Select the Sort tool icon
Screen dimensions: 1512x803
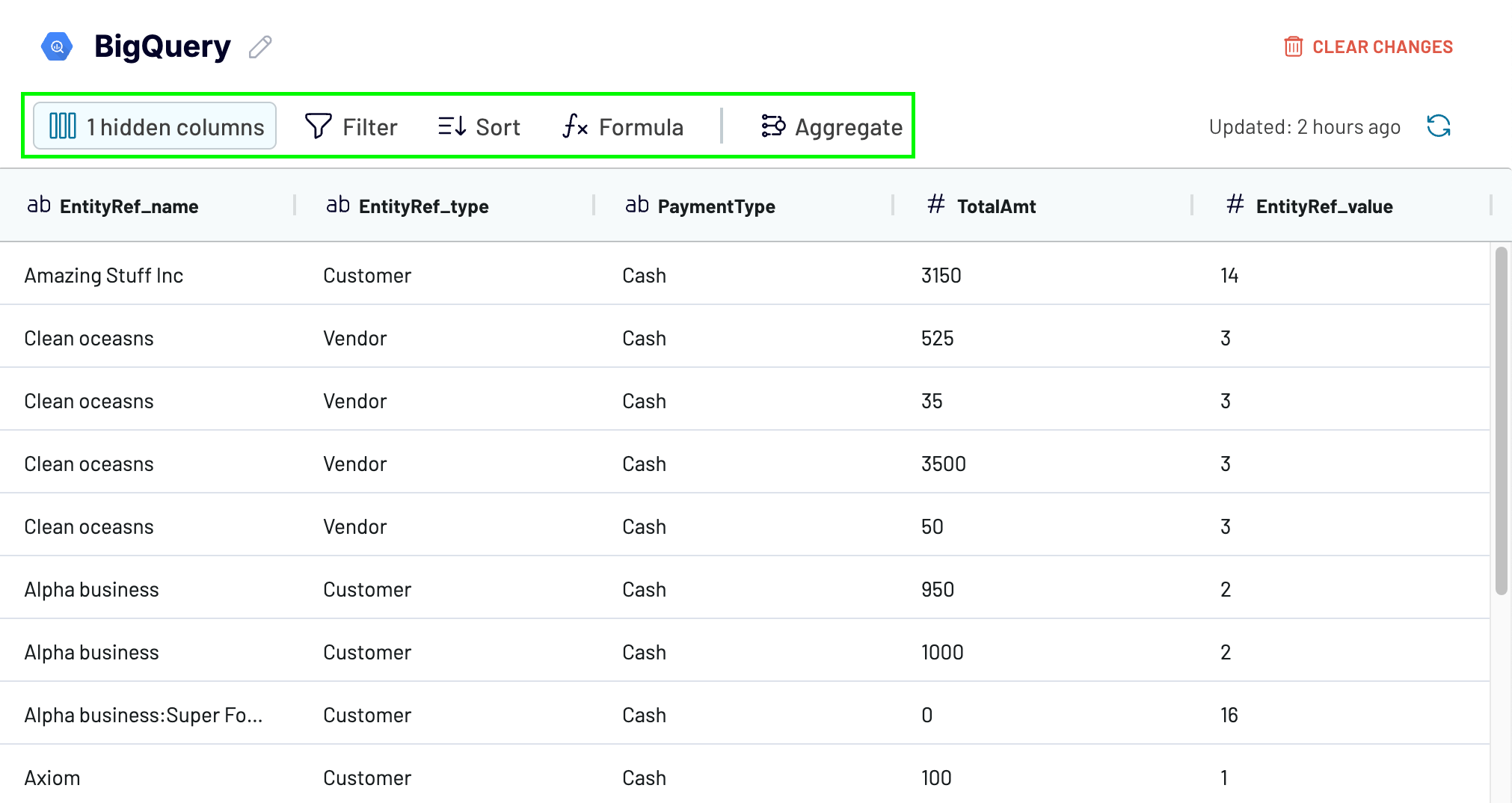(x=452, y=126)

====================

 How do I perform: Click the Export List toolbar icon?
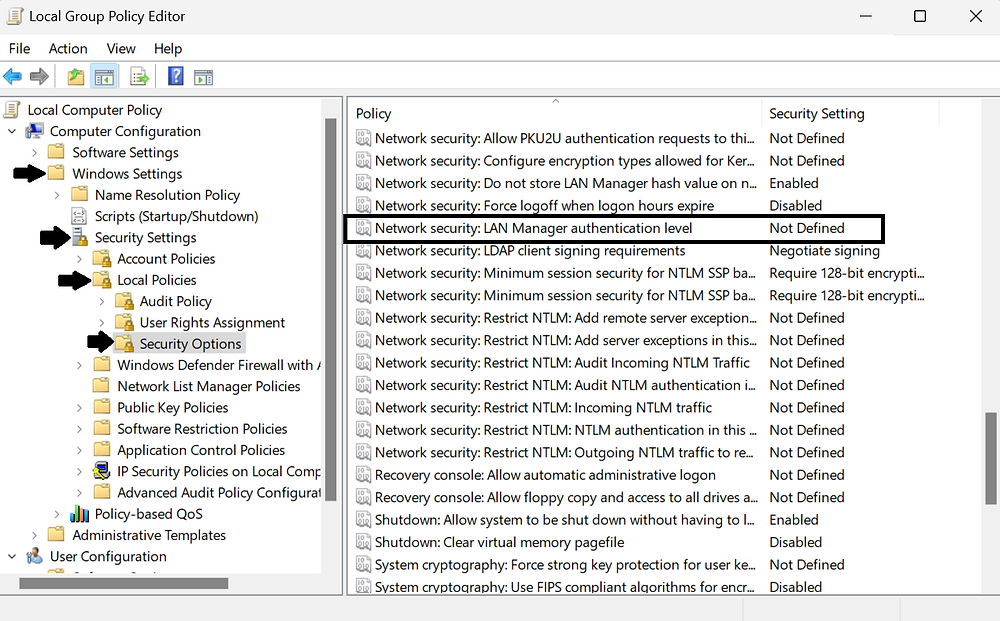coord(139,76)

====================

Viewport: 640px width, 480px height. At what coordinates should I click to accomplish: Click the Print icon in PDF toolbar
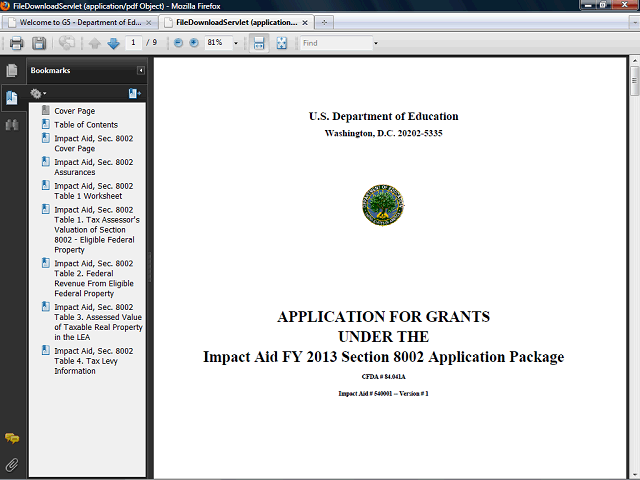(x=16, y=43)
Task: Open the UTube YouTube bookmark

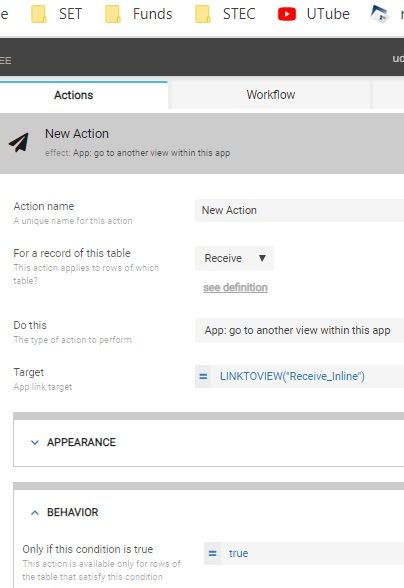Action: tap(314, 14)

====================

### SHORT TASK
Reproduce the listing word for word, beginning at the line that contains "Select the Sort tool icon" and stopping after the line that contains "(x=452, y=126)". Omit the pictures from your answer.

### SOLUTION
Select the Sort tool icon
Screen dimensions: 1512x803
(x=452, y=126)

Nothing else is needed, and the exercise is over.